My new year’s resolution: Why I’m banning “The West”

One of the greatest aspects of being a parent is having your child question the way you look at the world. Even more so bringing up a child in Beijing, where toys, for instance, are designed with the Chinese market in mind. Last year, one toy we bought for my now 2.5-year-old son, caught my eye and has shaped my new year’s resolution for 2019, and might shape yours too.

The toy was a world map, which had Australia, Indonesia, the Pacific islands and Antarctica right in the middle, showed Europe and Russia, the Middle East, Africa and much of Asia on the left-hand side, and the America’s and the Caribbean on the right-hand side.  Like the Peters Map did back in 1967, which for the first time showed countries in their true size relative to each other, this map really made me think again about how we see the world.

Growing up in China, my son is being exposed to maps that show Asia, and China in particular, as not in the “East”, but actually in the “West”.  Of course, this is obvious to anyone that thinks about it. The world is not flat. But we tend to look at and talk about the world as if it is flat, with certain countries on the right (the East) and others on the left (the West).

Indeed, looking at the world in this rigid way can actually meet political and economic goals. In 2018, I noticed an increasing use of the phrase “the West”, especially in articles or other media about Africa-China relations. Often, China was portrayed as a force to be reckoned with, “the West” was portrayed as a unified force against China and in some cases, against African countries. To use a format my husband shares when he lectures on writing and documentary-making – in these articles “China” and “The West” were portrayed either as the “Goodies” or “Baddies”depending on the political outlook, and African countries always the “victim”.
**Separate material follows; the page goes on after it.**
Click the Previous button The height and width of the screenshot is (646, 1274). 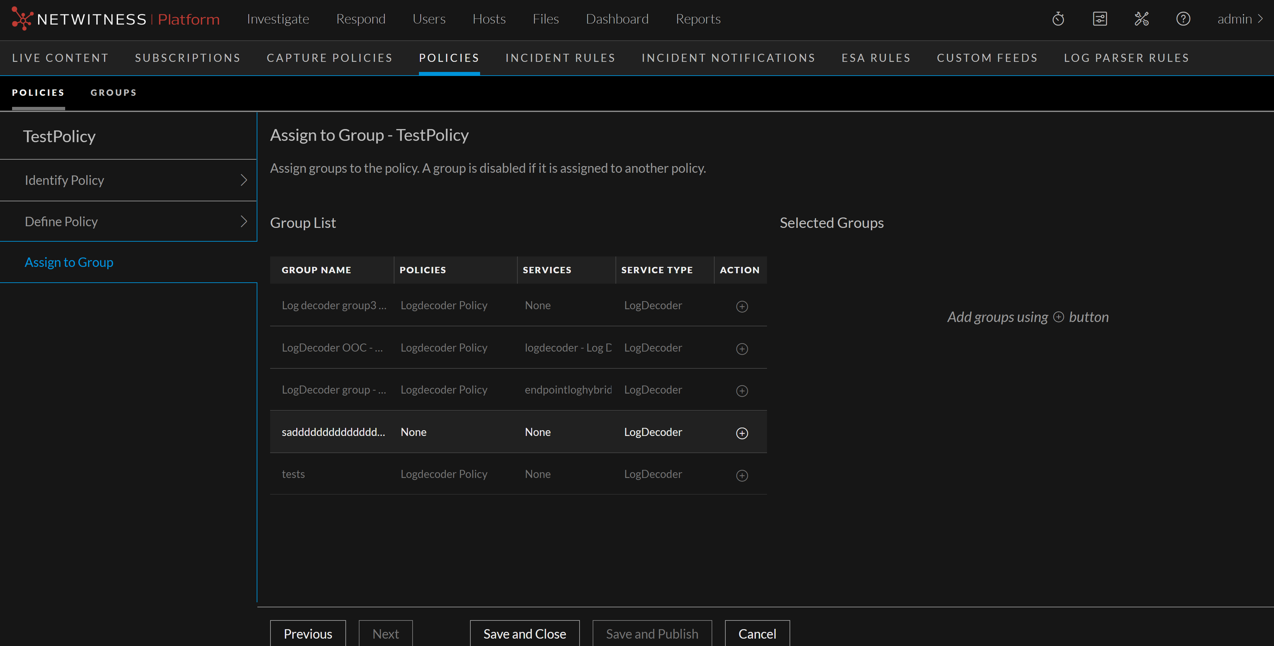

Franz Fanon, the distinguished psychiatrist from Martinique, once said “To speak a language is to take on a world, a culture.”I agree, and extend his point to the use of specific words. I believe the language, the words we use are important in shaping our thinking and have real consequences. That’s why, for example, I have a policy to rarely (and try to never) say “Africa”. I always say “African countries” – because Africa is not a country, and each of the 55 countries on the continent are very diverse.   It’s also why I avoid saying “China does this or does that” or “China believes this or believes that”– because the country is not one actor. There are Chinese private and state-owned companies, there is the Chinese government, there are Chinese non-governmental organisations, Chinese think-tanks and academia – and like in all countries they all act and think differently.

So, my new year’s resolution is to add “the West” to my list of banned words or phrases. Why? You may ask and should you do the same? Yes, it doesn’t make sense when you look at my son’s map, but how harmful is it really?

It’s harmful because in most circumstances that the phrase is used, it tends to be setting two opposing powers against each other. This set up by its very nature negates the voice of others in the world, especially poorer, less powerful countries. Take when “the West” is used in the context of relations between China and African countries. In such cases, the view of “the West” – as some kind of amalgamation of Europe, USA, Canada and perhaps also Australia and Japan, but not Russia – is either:

  1. One of an on-going colonial nature – although the regions and countries I’ve just mentioned all had quite different types of engagement with slavery and colonialism in the past, and now have strongly differing policies on immigration, multilateralism and other issues;
  2. Some kind of counter to an emerging “China” that is itself taking on an imperial nature and being threatening through hard, soft and a new term that was used a lot in 2018 – “sharp power”.

These are interesting narratives of course, but they do not allow the space for the views of the African people and countries to come out.

Take debt, for example, which I wrote about in 2018. The African perspective on debt is diverse, but it does include the fact that African (and most other poorer) countries actually need to raise external debt from other countries or private lenders in order to climb out of poverty, tackle climate change, and meet the UN Sustainable Development Goals by 2030.  If these countries do not raise this debt, they will have no chance of meeting the goals. Yet, in no articles which use the words “the West” will you find any such perspective, let alone a reference to this perspective. It’s as if this perspective does not exist, or is just not important enough.

There are many, many other issues – from trade, to scholarship, to values– where this muting of a real, vital perspective and narrative takes place. Using the term “the West” is not only meaningless in its selective, ahistorical coverage, but it also disempowers African, Caribbean, South American, Asian and Pacific countries who don’t fit. It removes their agency.  This is why here at Development Reimagined we work so hard to bring new thinking that is outside of these simplistic narratives to the fore.

Another one of my favourite authors, the late Edward Said, a Palestinian-American, wrote in 1994: “Just as none of us is outside or beyond geography, none of us is completely free from the struggle over geography. That struggle is complex and interesting because it is not only about soldiers and cannons but also about ideas, about forms, about images and imaginings.”

In 2019, let’s start imagining and seeing a world where poorer countries and people, including those in African countries, have a place in the world’s ever-shifting geography. There is no East, there is no West. There is just, all of us.